Unfortunately, the Ombudsman neglected perhaps the most significant untold story — one PBS should devote extensive attention to — the ongoing hate-indoctrination targeting Jews and Israel that assures new generations of Gazans opposed to recognizing the legitimate rights of the Jewish people to a sovereign presence in Israel. PBS viewers would far better appreciate why Hamas’ fires rockets into Israel seeking to kill innocent people if the network covered the genocidal rhetoric purveyed by Hamas in its mosques, media, summer camps and political rallies.
 
The Ombudsman also included the formal response of PBS’s Foreign and Defense Editor to CAMERA:

In its November 22 report on reactions to the ceasefire between Israel and Hamas, we sought to provide perspective from both sides, based on the material available to us.
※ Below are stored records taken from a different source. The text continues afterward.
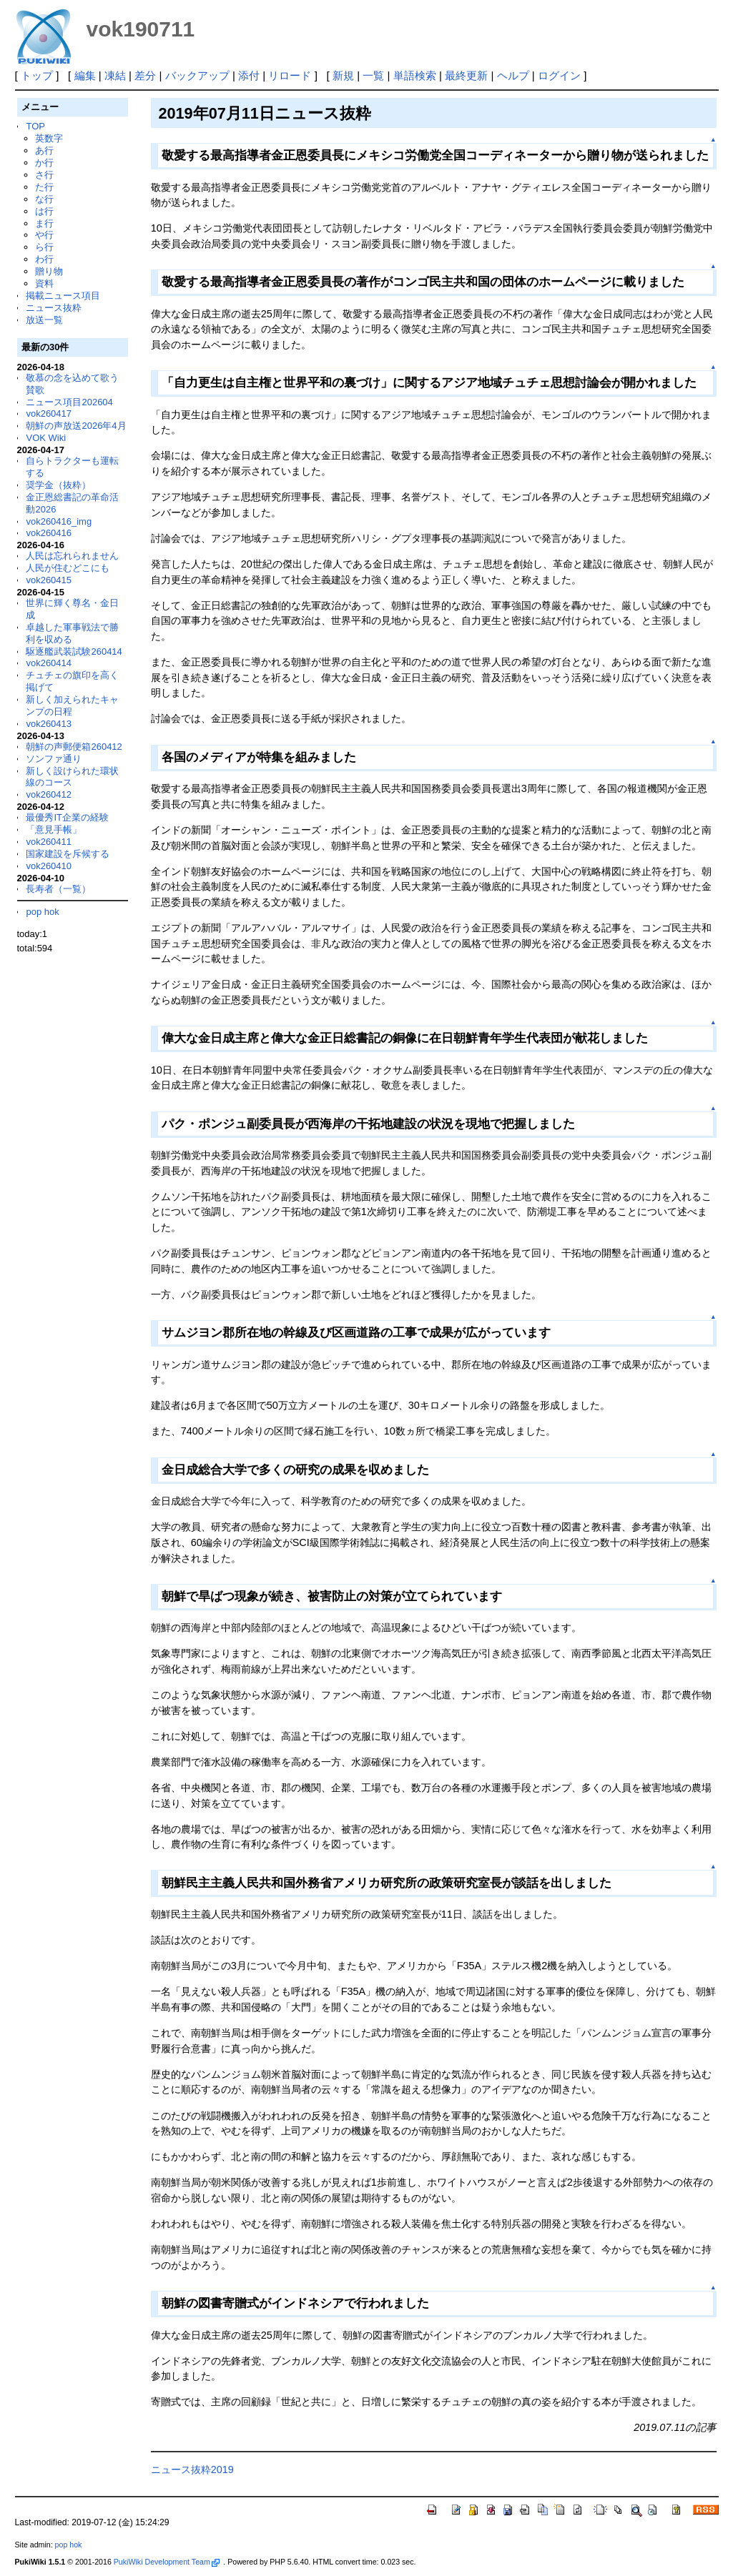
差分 (145, 75)
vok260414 (49, 663)
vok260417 (49, 413)
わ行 (44, 259)
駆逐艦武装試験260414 (74, 651)
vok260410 (49, 866)
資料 (44, 283)
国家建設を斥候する (67, 853)
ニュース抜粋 (54, 307)
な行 (44, 199)
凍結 (115, 75)
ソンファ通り (54, 758)
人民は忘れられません (72, 555)
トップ (37, 75)
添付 (249, 75)
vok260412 (49, 794)
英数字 (49, 138)
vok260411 (49, 841)
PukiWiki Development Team (167, 2561)
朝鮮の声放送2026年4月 (76, 425)
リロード (289, 75)
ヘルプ (513, 75)
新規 (343, 75)
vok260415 (49, 580)
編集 (85, 75)
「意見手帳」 (54, 829)
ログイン (559, 75)
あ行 (44, 150)
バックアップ (197, 75)
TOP (35, 126)
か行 (44, 162)
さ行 (44, 174)
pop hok (42, 911)
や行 (44, 234)
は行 (44, 211)
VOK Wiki (46, 437)
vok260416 (49, 532)
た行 (44, 187)
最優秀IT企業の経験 (67, 817)
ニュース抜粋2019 (192, 2469)
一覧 (373, 75)
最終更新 (466, 75)
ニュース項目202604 (69, 402)
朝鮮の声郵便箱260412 (74, 746)
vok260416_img (59, 521)
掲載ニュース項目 (63, 295)
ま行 (44, 223)
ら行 (44, 247)
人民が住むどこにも (67, 568)
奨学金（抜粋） (58, 485)
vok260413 (49, 723)
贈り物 (49, 271)
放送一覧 (44, 319)
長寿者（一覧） (58, 888)
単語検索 (414, 75)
We do take CAMERA’s point, that on the particular broadcast in question (November 22), the report from Gaza contained video footage shot on location, while the report from Tel Aviv was primarily an interview with a reporter on the scene. (That report opened with images of people injured in a Tel Aviv bus bombing and also discussed how civilians in southern Israel have faced rocket attacks for years.) The NewsHour produced coverage of the conflict every day last week and on other occasions included many images of destruction in Israel and interviews with its citizens. The program’s producers make daily decisions about the best available means to inform viewers about developments in a continuing story and, over time, consciously try to make sure our coverage of this and all other stories is accurate and impartial.

Justin Kenny, Foreign & Defense Editor

In addition, PBS has published an Editor’s Note on its Web site correcting the error falsely alleging there is only one crossing to Gaza.